Officials speak out against it
However, “when they look back on the American system of once-limited government, June 28, 2012, will stand as a definitive date in the advance of government tyranny,” freshman Republican Congressman Tim Huelskamp said Thursday. “Today, a slim majority of the Supreme Court turned our Constitution on its head, and ruled that the federal government, in effect, can force upon the American people anything it damn well pleases – as long as it is called a tax. Unlimited federal power, combined with judicial activism, has crafted a new regime that has destroyed our Founders’ vision.”
Not only are individual liberties destroyed, but taxpayers are on the hook for a “non-workable, ineffective, and outrageously expensive health care program,” Huelskamp said. “ObamaCare will drive America into bankruptcy.”
But, Huelskamp said, although the court ruled the law could stand, this does not mean the law should stand. “I will continue to work toward repealing ObamaCare before it is fully implemented, and will continue to support common sense solutions that actually fix – rather than worsen – America’s health care system.”

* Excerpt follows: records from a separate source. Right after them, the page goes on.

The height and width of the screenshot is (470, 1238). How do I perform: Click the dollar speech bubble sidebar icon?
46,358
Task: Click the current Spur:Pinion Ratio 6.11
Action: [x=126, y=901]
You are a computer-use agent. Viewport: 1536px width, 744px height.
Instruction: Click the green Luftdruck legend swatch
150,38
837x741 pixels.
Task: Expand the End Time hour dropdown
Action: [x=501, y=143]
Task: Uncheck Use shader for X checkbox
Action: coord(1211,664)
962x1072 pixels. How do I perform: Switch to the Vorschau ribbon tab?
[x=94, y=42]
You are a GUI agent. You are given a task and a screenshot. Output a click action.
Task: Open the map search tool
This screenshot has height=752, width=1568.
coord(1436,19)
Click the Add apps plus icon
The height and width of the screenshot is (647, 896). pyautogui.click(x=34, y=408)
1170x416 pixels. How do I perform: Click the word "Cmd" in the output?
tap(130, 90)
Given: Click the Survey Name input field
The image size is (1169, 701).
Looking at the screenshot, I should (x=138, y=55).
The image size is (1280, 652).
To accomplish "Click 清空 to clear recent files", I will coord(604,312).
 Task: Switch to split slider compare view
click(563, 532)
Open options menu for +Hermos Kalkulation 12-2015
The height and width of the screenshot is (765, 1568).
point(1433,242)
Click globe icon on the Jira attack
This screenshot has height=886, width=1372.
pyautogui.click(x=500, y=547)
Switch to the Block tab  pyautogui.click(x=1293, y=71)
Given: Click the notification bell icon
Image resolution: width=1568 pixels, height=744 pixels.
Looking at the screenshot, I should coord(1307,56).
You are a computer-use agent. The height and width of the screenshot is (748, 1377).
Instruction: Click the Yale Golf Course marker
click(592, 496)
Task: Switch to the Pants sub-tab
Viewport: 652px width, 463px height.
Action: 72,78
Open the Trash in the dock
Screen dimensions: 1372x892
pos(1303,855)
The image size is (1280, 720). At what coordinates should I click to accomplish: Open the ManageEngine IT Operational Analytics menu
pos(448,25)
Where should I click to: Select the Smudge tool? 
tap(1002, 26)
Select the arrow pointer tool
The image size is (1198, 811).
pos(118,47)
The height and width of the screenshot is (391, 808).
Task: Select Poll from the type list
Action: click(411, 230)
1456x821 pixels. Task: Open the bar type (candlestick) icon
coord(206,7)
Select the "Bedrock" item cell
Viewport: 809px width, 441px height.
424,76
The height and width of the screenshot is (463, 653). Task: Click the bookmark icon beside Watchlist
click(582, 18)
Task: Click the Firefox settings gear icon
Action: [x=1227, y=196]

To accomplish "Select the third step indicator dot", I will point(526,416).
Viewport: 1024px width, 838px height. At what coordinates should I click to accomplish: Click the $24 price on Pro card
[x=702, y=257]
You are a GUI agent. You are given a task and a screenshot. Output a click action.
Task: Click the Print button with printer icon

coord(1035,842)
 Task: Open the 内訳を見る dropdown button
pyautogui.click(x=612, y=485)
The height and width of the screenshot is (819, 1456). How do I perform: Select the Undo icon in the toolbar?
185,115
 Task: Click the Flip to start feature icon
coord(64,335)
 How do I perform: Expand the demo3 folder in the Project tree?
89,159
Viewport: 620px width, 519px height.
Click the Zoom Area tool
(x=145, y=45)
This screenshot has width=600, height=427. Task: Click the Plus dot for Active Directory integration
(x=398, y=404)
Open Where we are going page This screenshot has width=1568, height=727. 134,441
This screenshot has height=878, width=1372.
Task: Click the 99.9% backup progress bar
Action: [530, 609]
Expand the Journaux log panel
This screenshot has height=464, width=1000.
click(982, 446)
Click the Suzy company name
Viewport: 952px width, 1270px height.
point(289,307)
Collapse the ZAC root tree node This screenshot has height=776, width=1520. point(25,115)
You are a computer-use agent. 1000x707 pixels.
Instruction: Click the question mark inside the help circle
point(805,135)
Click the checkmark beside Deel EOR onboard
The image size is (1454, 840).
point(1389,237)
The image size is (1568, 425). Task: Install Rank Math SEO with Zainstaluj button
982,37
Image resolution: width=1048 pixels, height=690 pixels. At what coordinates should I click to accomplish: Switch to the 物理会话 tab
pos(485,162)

Huelskamp also doesn’t want to see Medicare funds raided to pay for the new law nor a patient records data base he says will threaten patient privacy. In addition, “we need to kill the provisions that undermine religious liberty. And, we need to eradicate the expensive burdens placed on America’s job creators that will ultimately drive at least 20 million people to lose their workplace-based coverage.”
“It’s now up to the Congress to repeal and replace this law with step by step, common-sense, cost-cutting solutions that work for Kansans and all Americans, and that’s what I will work to do in the Senate,” said U.S. Sen. Pat Roberts in a prepared statement, calling the ruling a real setback for America.
“I’m deeply disappointed in the Supreme Court’s decision to keep Obamacare in place,” the senior Republican senator said. “This is the wrong decision for our country. After two years, we have seen the problems and pitfalls of this law and they fall squarely on the shoulders of patients and Kansas families. Care will cost more, and access to quality care will be reduced.”